我知道夫人的打算,學院里有個叫林思潤的書生,文章策略做得甚好,老爺盼著他殿試高中。
等上一年,金榜題名,他們打算把小姐嫁給他。
我家小姐容顏秀麗,知書達理,是個名副其實的大家閨秀。
半月后,我代替她上了花轎,先是嫁去了隔壁清河縣安家。
新婦祭祖,為公婆上墳,然后跟著我夫君回了京城。
我夫君安元奇,身材挺拔高大,濃眉大眼,滿面絡腮胡,眉骨至耳頰處還有道疤。
其實仔細一看,他五官很端正,鼻梁挺拔,輪廓分明。
只因那道疤和胡子,平添了幾分兇悍,身為屠戶又總有股子煞氣,所以人顯得十分可怕,乍一看,如冷面修羅一般。
新婚那日,他挑了我的蓋頭,我們喝了合巹酒。
我其實是十分怕他的,心里也緊張得厲害,嫁衣袖口下,手微微地哆嗦。
但我更知女子出嫁從夫,今后都要指著他生活了,需得為自己鋪一條好路。
他雖長相兇悍,望著我的眸光卻清亮,還含著隱隱笑意。
于是我努力鎮定下來,認真地看著他,十分賢良道:「既嫁了你,今后你殺豬,我賣肉,咱們夫妻二人齊心把日子過好,生了孩子送去讀私塾,爭取擺脫屠戶的命運。」
他一愣,眼中的笑意更深了,忍俊撫額,身子微微顫動。
止住笑后,那雙漆黑眼眸看著我,亮如星辰:「好,一切都聽夫人的。」
他的聲音低沉好聽,人也不像外表那樣兇悍,行周公之禮時有些笨拙,也有些溫柔。
第二天我渾身酸痛,怎麼也起不來。
但是想到今日還要去祭祖上墳,于是強撐著不得不起。
結果剛站到床邊,手伸出去收拾被褥,突然被人橫空抱起。
我驚呼一聲,才發現是安元奇。
他似乎剛剛晨練回來,穿著單衣,額上有汗,身上氣息溫熱。
他笑道:「夫人醒了?怎麼不多睡一會兒?」
我們住的宅子是他遠方親戚家的,雖然明白不會有人大清早的來新人房間,但我還是臉紅了。
「快放我下來,讓人看到了不好。」
他親了我臉頰一口,眸中含笑,故意逗我:「我抱自己的女人,還怕別人看到?」
我不好意思地把頭埋在他胸口,心里著實松了口氣。
對于這樁婚事的忐忑終于放下心來。
我是簽了賣身契的奴婢,就算留在李家,將來也避免不了嫁個府邸管事或小廝的命運。
人生一眼看得到盡頭,一輩子為奴為婢,有了孩子也是大戶人家的家生子,注定是伺候人的命。

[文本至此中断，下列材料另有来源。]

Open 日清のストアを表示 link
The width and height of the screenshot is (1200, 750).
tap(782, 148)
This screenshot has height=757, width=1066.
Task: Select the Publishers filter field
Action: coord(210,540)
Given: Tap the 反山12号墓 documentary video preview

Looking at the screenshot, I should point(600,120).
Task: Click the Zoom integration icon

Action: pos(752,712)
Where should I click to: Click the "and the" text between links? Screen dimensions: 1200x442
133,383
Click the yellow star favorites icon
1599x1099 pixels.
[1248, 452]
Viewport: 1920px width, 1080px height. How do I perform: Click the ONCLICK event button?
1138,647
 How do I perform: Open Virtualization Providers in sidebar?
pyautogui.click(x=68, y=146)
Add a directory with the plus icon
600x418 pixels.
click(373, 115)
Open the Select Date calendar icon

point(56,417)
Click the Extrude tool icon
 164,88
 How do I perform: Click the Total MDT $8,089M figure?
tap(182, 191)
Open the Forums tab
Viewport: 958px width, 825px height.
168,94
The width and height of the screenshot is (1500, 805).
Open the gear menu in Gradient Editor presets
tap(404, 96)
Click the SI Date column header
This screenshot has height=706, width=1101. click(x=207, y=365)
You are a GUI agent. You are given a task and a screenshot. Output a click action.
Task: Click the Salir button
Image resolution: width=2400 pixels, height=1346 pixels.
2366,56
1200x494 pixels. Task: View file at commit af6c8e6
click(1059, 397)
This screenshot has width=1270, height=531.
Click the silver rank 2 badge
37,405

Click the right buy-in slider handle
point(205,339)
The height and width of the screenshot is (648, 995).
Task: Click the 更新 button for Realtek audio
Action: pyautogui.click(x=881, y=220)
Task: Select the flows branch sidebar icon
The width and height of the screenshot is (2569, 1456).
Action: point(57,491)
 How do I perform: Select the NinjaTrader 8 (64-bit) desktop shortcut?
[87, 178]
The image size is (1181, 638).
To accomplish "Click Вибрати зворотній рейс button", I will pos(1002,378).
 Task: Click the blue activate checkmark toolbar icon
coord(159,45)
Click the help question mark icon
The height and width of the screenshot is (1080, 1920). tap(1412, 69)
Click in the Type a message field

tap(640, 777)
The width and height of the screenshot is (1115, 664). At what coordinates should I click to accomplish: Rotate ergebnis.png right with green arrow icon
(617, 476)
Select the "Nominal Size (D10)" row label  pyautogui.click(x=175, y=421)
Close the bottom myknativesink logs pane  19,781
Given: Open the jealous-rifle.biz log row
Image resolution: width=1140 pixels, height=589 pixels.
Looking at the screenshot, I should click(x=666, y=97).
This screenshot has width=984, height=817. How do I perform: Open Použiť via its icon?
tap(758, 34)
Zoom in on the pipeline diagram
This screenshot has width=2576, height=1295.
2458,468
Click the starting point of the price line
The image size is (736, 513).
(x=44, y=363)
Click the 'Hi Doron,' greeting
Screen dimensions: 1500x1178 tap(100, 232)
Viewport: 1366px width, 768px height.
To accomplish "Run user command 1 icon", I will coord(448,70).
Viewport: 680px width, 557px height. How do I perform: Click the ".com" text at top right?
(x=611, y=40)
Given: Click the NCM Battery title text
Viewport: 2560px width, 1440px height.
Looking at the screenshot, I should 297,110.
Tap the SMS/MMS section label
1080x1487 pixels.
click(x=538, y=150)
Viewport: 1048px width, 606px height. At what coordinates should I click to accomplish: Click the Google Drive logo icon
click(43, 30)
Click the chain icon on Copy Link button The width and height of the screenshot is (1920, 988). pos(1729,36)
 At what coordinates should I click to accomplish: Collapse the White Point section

當然還有另一條路,小姐格外看重我,我隨她出嫁,將來給姑爺做個通房。
相對于這兩種人生,安元奇也算是不錯的選擇。
嫁他之前,我想過無數次,萬一他是個行徑粗鄙的屠戶,婚后我該如何費盡心機地改變他。
若是引導不成,又該如何為自己籌謀一番。
我想得比較多,結果是我運氣很好,他雖是殺豬的,煞氣很重,但人真的不錯。
不野蠻不粗鄙,還有點溫柔。
而且我恢復了自由身,只要手腳勤快,日子是有奔頭的。
將來老了,夕陽西下,我們倆手牽著手溜達、散步,兒孫繞膝,也算人生圓滿。
這樁婚事,我很滿意。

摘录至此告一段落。